The parade is one of the reasons why Linn County has been designated as the “Most Patriotic County in the Nation,” Severson noted, listing some of the famous personalities who have participated over the years he’s been involved: then-California Gov. Ronald Reagan, Oregon Gov. Tom McCall, Oregon Gov. Vic Atiyeah, Sen. Wayne Morse “who had a large Hereford cattle ranch outside Eugene,” and, in the late 1970s, World War II hero Jimmy Doolittle.

“The reason Jimmy Doolittle liked coming to Oregon is he loved duck and goose hunting,” Severson said of the commander of the bold long-range Doolittle Raid air raid on some of the Japanese main islands on April 18, 1942, four months after the attack on Pearl Harbor.

“One of his perks was to hunt ducks and geese in Oregon. He was a great guy. We presented him with a big western Oregon rocking chair, with a big plaque on it, made by R. Veal and Sons Furniture, which was a big western maple and alder furniture factory in Albany.”

Other memorable guests were astronaut John Glenn, who participated with the capsule in which he became the first American to orbit the earth, and in 2015, the Vietnam River Rats boat.

“Jim Willis brought that down on a big semi from Vancouver,” Severson said. “He had to get special permits to bring it down I-5 because it was oversized. It was one of the two actual boats they ever used in Vietnam.

“That was quite an honor to step onto that boat after the parade. How those guys would have survived was incredible. To step onto the boat, it was just something.”

Severson said he started announcing in 1974, after the death of Dan B. Roth.

“There used to be a big bunch of announcers. I got involved with them because I was working for Dan B. I got pulled into the circle. I’m the only one left now. It is kind of a real honor.”

Over the years Severson has announced not just the parades, but “all kinds of events all over the state.”

“In my 50 years, I’ve done close to 3,000 events at no charge – granges, conservation groups,

agricultural events, logging shows, whatever.”

He was a longtime member of the Lions Club in Sweet Home before it shut down.

“It was a lot of fun. We used to meet on Monday night at Mollie’s Bakery and she used to serve family-style dinners.”

Severson said he would like to see younger generations get involved in the Albany parade and he’d really like to see more participation from Sweet Home, his home town.

“The sad thing is no young guys are coming up, wanting to do it,” he said of the need for announcers. “Young people today are too involved in their computers, phones and this and that. When I was young, you listened to them and you learned from that.
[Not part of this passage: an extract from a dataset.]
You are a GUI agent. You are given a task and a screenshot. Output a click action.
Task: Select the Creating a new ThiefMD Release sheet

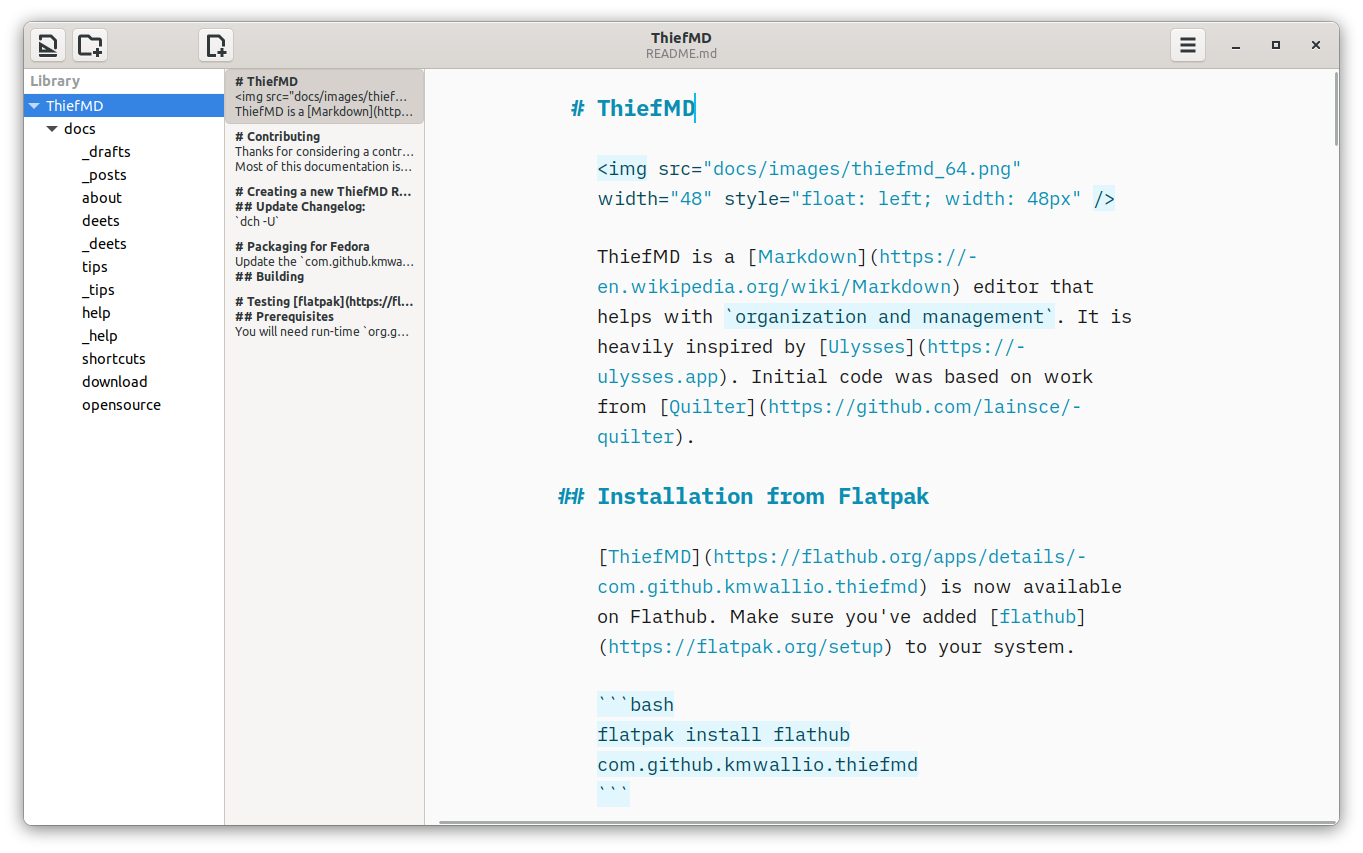click(324, 206)
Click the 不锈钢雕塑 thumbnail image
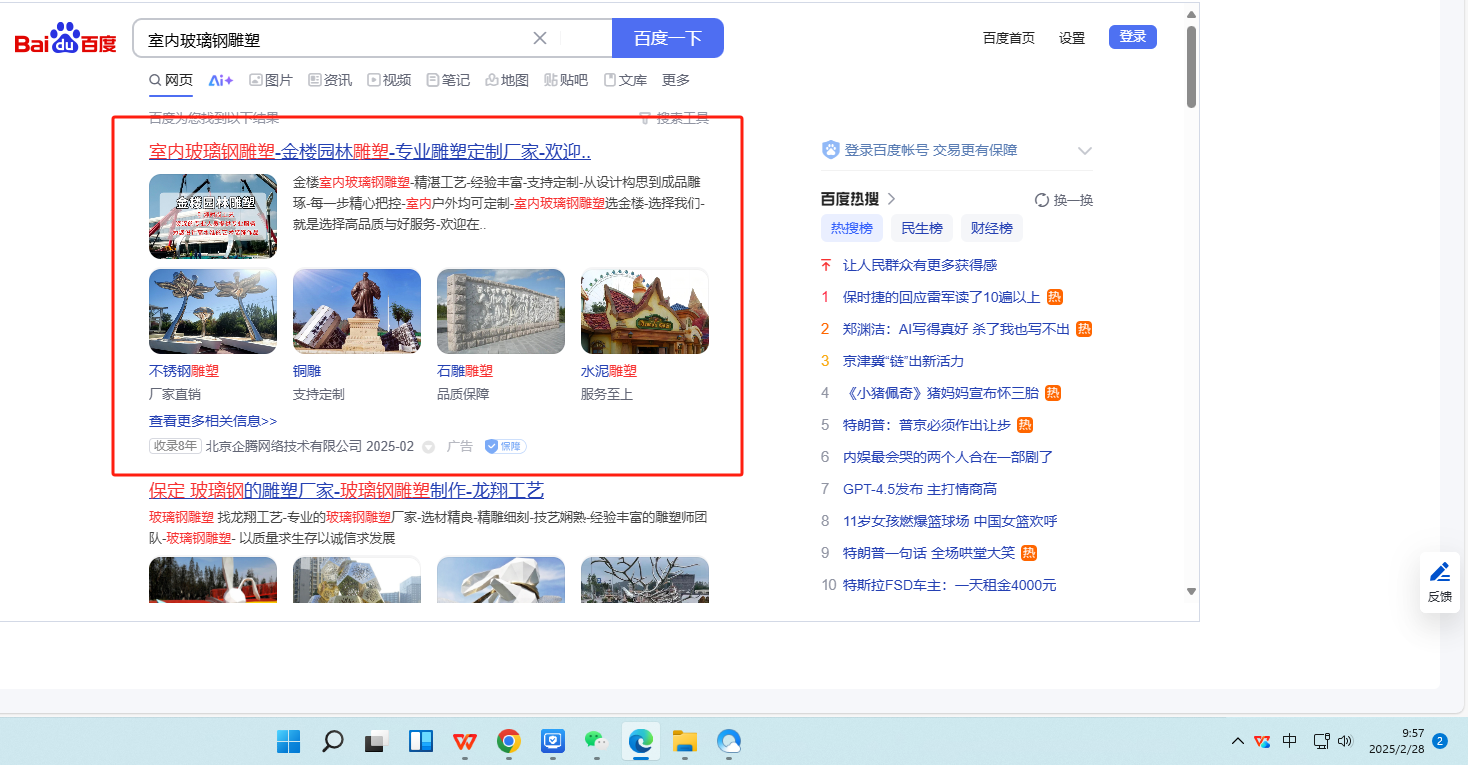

You picked up on their lines, what they said and how they acted. If a parade gets out of line, you wing it.

“I had good teachers. They basically just said, ‘We’re just going to step aside and you’re going to take over.’

“I’ve just basically stayed involved over the years, in one capacity or another. I don’t know how many years I’ll be able to do it, but I’ll do it as long as the Good Lord will let me.

“I want to keep this alive because Linn County is looked upon as one of the most patriotic counties in the nation,” he said. “It’s because of what we do for our veterans. We campaigned real hard to get the Veterans Home in Lebanon.”

When Severson was young, Sweet Home High School entered a float and its band marched in the parade each year.

“I’d love to see that happen again.”

The parade’s 75th year will be 2026 and Severson has big plans, though he said he can’t go into detail.

“I’m hoping to get some big names, some participants that people would recognize, things we’ve never had before or haven’t had since way back,” he said.

Severson was recognized as the local Veterans Day celebration’s Distinguished Veteran of the Year in 2019, and he said one of his greatest treasures is a Quilt of Valor he received earlier this year, created for the Brownsville Pioneer Picnic Quilt Show by Carolyn Stegall.

“Certificates are nice and awards are nice, but when you get a blanket that someone put hours into, that means a lot,” he said, adding that the quilt won “the top award” in the Brownsville show.

“It’s not about me,” he said. “It’s about our veterans. They’ve given a lot more than I ever have.

“Every day is Veterans Day with me. That’s the way I’ve been brought up: Past, present, future veterans are never forgotten.”